*EXERCISE AIM*. Copy each line below containing "mobile".

[Source data]
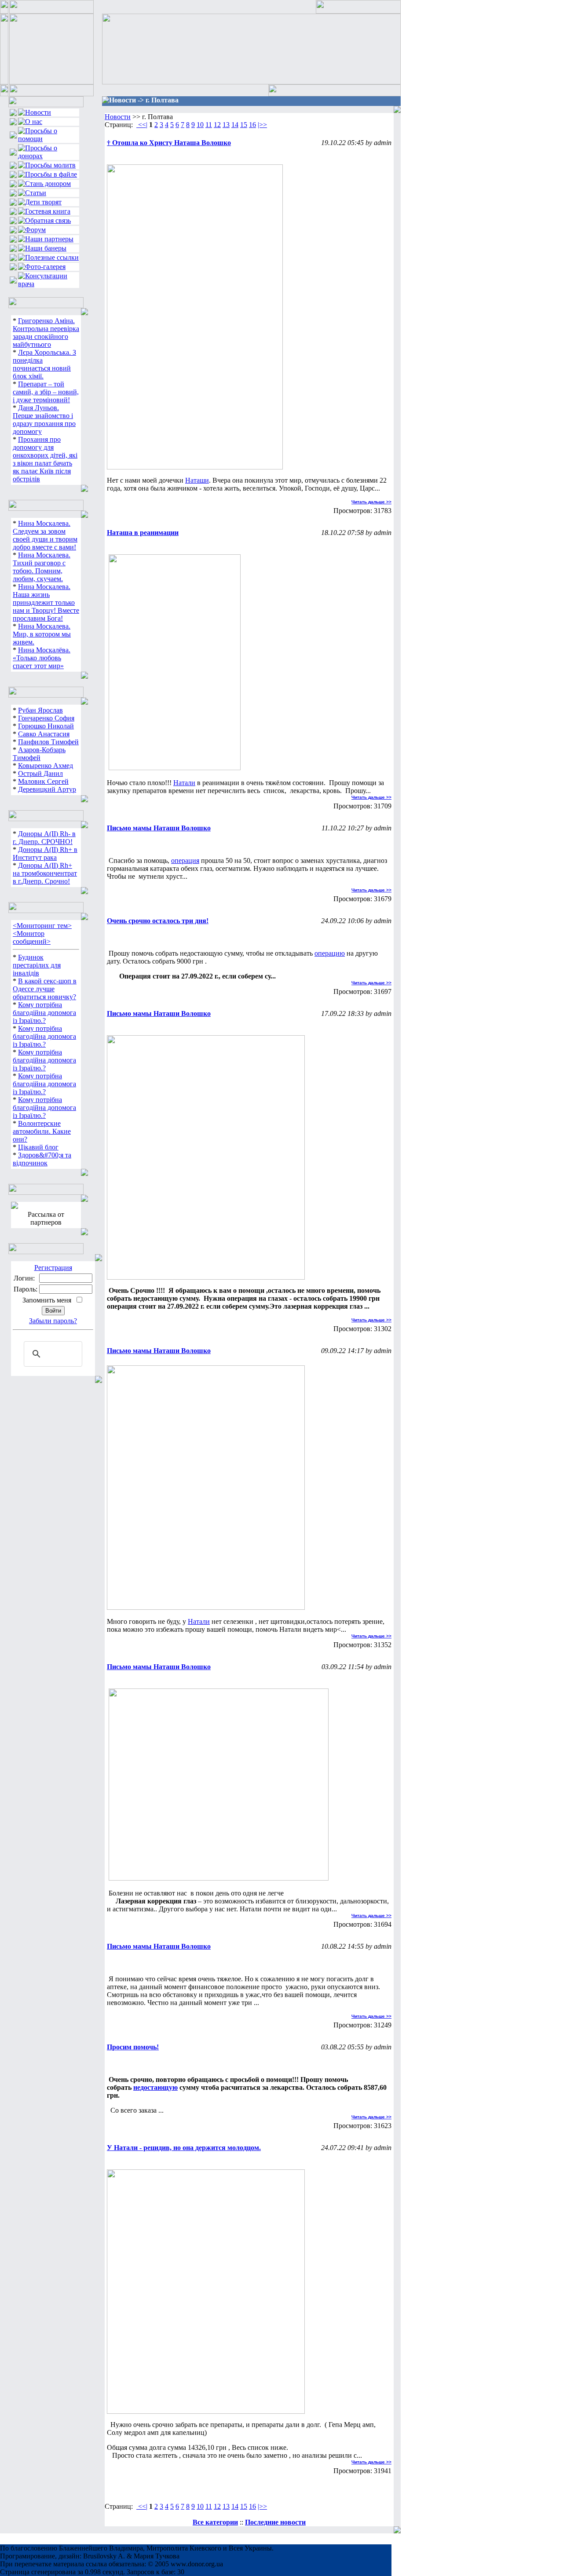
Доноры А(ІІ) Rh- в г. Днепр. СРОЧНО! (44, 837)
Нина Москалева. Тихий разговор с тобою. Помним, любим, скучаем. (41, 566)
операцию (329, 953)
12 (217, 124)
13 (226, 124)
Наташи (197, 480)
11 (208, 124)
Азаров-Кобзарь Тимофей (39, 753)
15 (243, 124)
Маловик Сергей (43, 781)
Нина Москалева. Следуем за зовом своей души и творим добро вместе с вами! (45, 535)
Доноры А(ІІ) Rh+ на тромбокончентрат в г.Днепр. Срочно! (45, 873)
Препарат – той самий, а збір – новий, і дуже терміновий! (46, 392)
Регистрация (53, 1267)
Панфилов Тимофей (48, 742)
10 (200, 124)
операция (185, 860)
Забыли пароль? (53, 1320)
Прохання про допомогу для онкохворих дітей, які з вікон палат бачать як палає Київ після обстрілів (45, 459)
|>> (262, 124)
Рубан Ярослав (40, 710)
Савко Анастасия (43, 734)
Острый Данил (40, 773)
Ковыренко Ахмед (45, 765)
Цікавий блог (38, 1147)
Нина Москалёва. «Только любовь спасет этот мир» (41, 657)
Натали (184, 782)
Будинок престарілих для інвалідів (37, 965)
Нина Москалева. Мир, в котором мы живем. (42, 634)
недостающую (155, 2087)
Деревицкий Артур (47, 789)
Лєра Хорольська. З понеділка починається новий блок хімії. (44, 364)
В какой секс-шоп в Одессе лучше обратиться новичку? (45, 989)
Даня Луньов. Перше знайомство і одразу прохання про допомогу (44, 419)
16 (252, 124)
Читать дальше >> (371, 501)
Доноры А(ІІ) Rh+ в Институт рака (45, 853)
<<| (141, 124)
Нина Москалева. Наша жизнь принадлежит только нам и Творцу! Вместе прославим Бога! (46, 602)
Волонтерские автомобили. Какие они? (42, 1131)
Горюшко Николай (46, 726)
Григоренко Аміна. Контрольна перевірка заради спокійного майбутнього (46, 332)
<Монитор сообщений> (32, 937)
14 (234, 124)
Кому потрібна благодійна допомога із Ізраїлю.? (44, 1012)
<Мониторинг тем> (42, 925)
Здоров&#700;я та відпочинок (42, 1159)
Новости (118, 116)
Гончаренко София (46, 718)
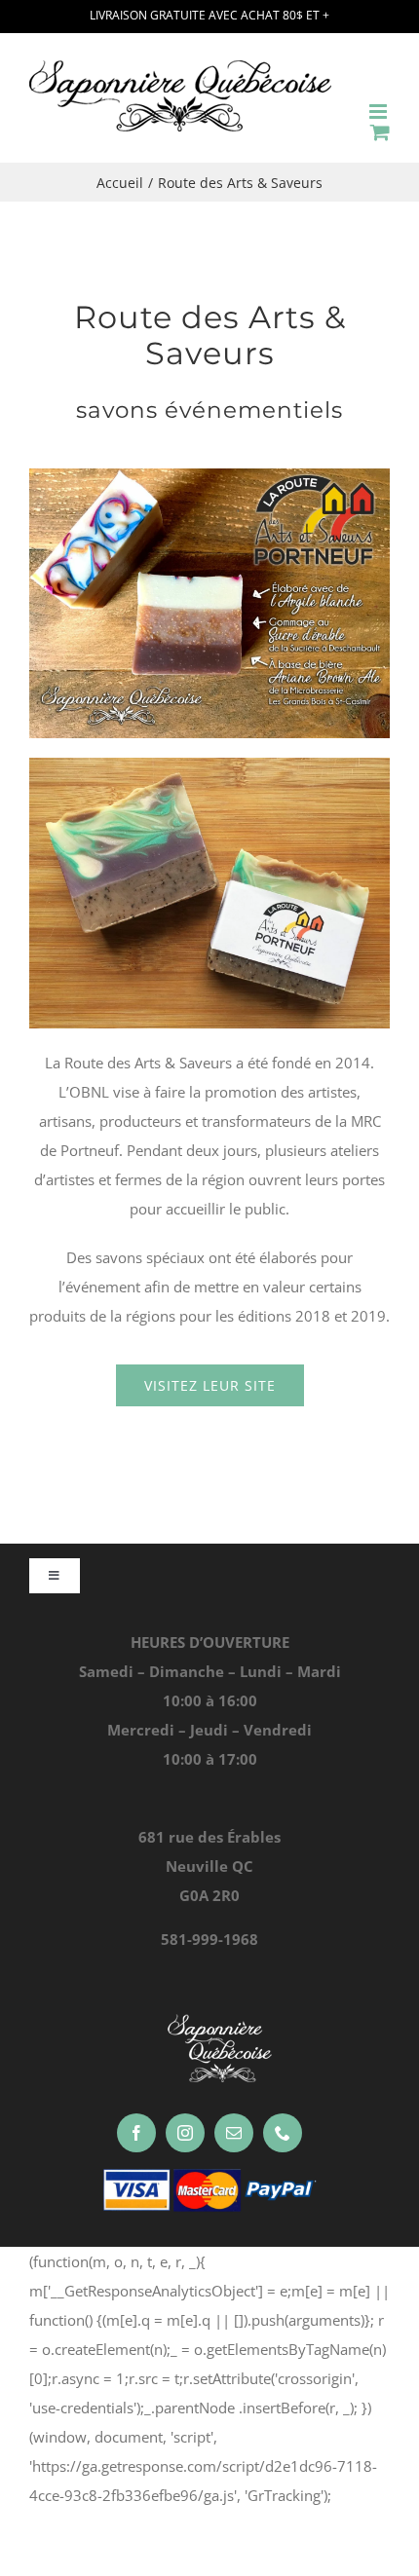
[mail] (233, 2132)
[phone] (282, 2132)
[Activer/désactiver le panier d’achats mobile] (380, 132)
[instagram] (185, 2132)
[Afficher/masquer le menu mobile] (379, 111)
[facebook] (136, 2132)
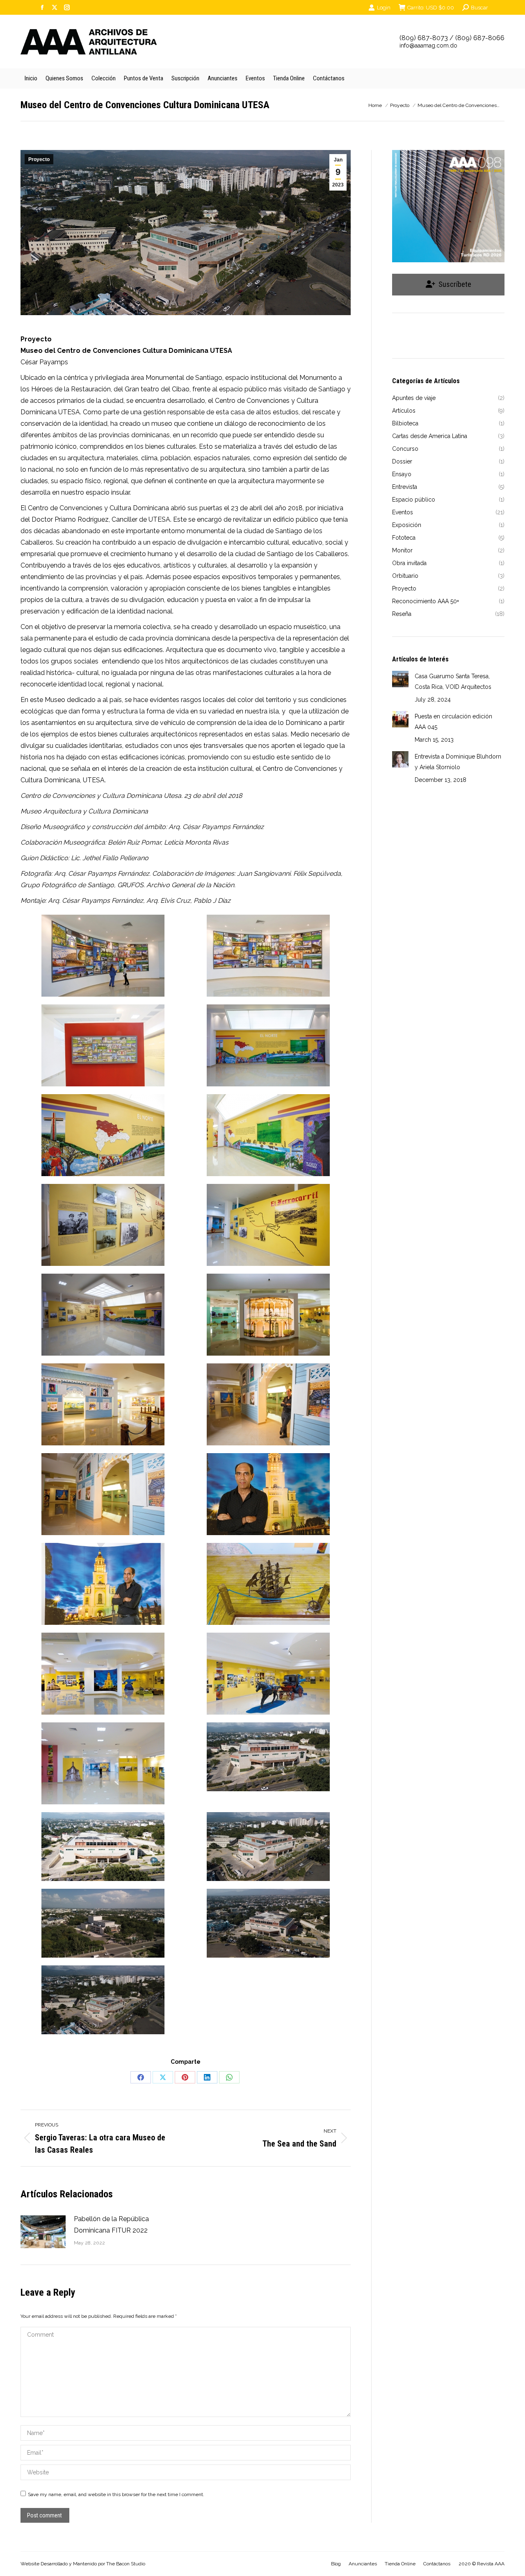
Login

*SOLVED PROBLEM*.
[Activer/désactiver le panier d’achats mobile] (380, 132)
[Afficher/masquer le menu mobile] (379, 111)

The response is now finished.